Not easy to discuss death, but a plan to make it a good experience will make it easierMarch 22nd, 2012 by Paul Hensby
There’s probably no harder conversation to have with anyone than to tell them they are dying, or that they should consider their death. Indeed so difficult do many people find it that it’s never broached. The reluctance is understandable, discussing a person’s death is likely to cause upset or raise suspicions.
So we take the easy way out, and the end of life decisions are then made for the dying patient rather than by the dying person. Hence the medical professionals will assume that the family expect medical intervention.
Family members too will take decisions, usually confirming the doctor’s view that they want prolonged medical intervention so their loved one lives longer. Some will decide they haven’t the ability, facilities or inclination to care for a dying loved one and so the person whose life has run its course is left to suffer unnecessarily prolonged intervention in a frightening and often lonely hospital.
Very few medical professionals or close loved ones will think about the sensory elements of the dying person’s end of life experience. Where do they want to die? Who do they wish to be present, or not present? What do they want to see – photos of loved ones, lovely views? What smells would they like to experience as their life ends? Do they want their hands held, to be caressed, to be massaged?
They will, of course, want to be rid of concerns, so issues such as their funeral wishes, their probate, and the care of their property and pets, should be dealt with in advance so they can ‘die in peace’.
The Royal College of Physicians’ report that recommends that doctors are regularly trained on communicating end of life treatment with their patients is clearly limited to their role in providing suitable end of life treatment. Quite rightly, they see the need for planning for the death well in advance in the hope that patient and doctor have a meaningful discussion. The palliative care, which should extend to the spiritual and physical, will be limited to the medical.
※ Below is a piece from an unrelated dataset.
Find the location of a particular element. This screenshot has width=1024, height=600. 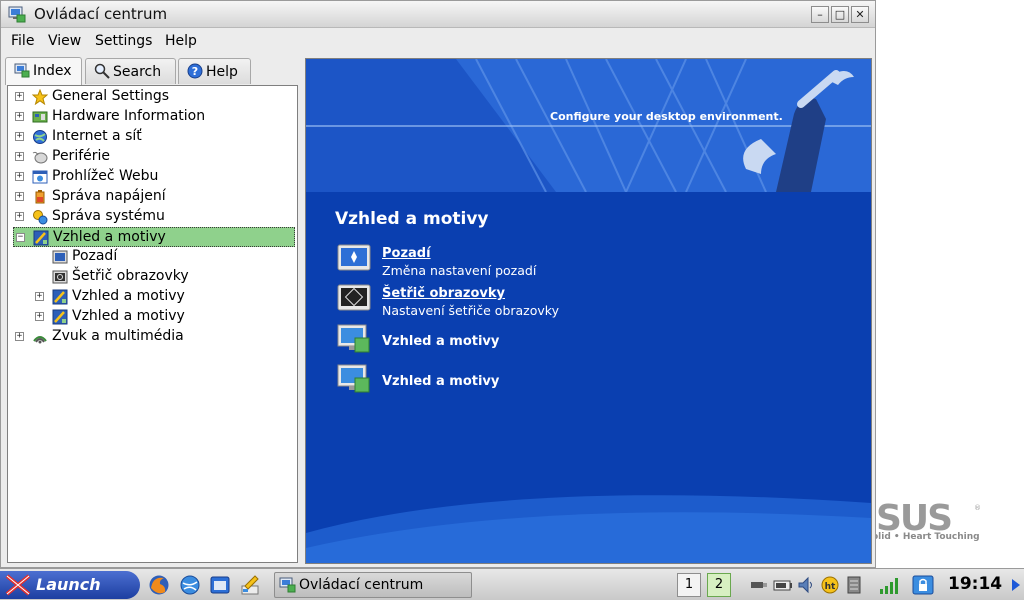

title-bar: Ovládací centrum – □ ✕ is located at coordinates (438, 14).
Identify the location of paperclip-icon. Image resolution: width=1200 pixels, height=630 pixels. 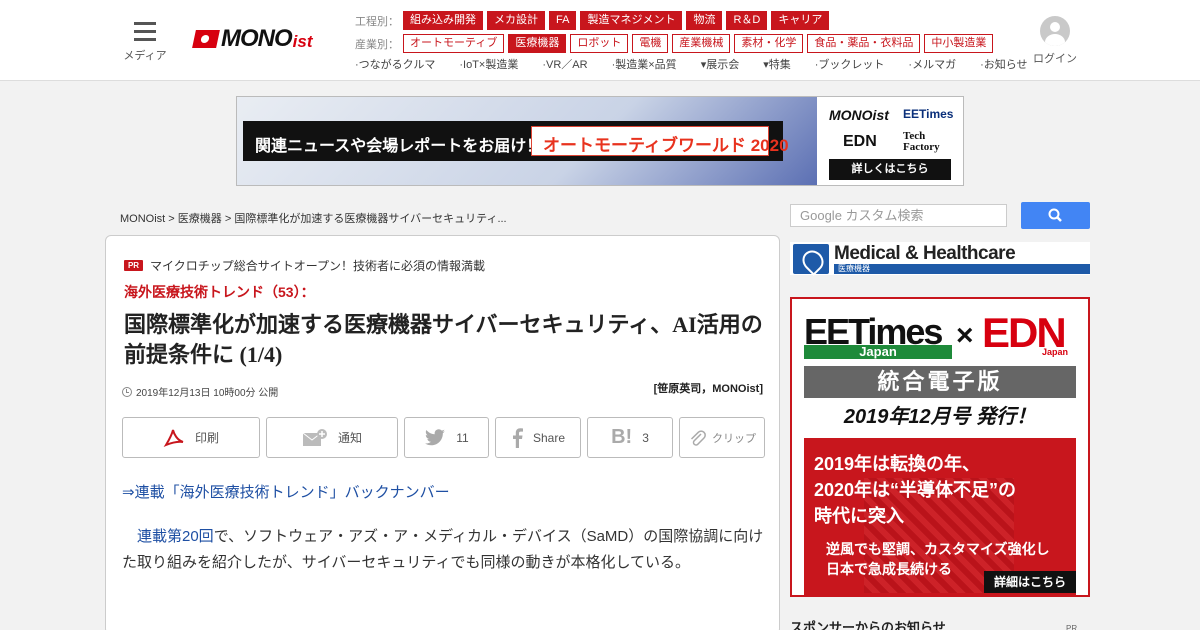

My Last Song believes that by having a personalised death plan, the medical decisions and the existential decisions can be discussed and agreed at the same time, with the involvement of the patient, the medical professionals, loved ones and if appropriate ministers of religion. We’ve created a death plan template to make it as easy as possible to fill in, edit and save.
The result should be a more comfortable and comforting end of life experience, and if this is the likely outcome, then the discussion is less difficult to initiate, less likely to be misconstrued.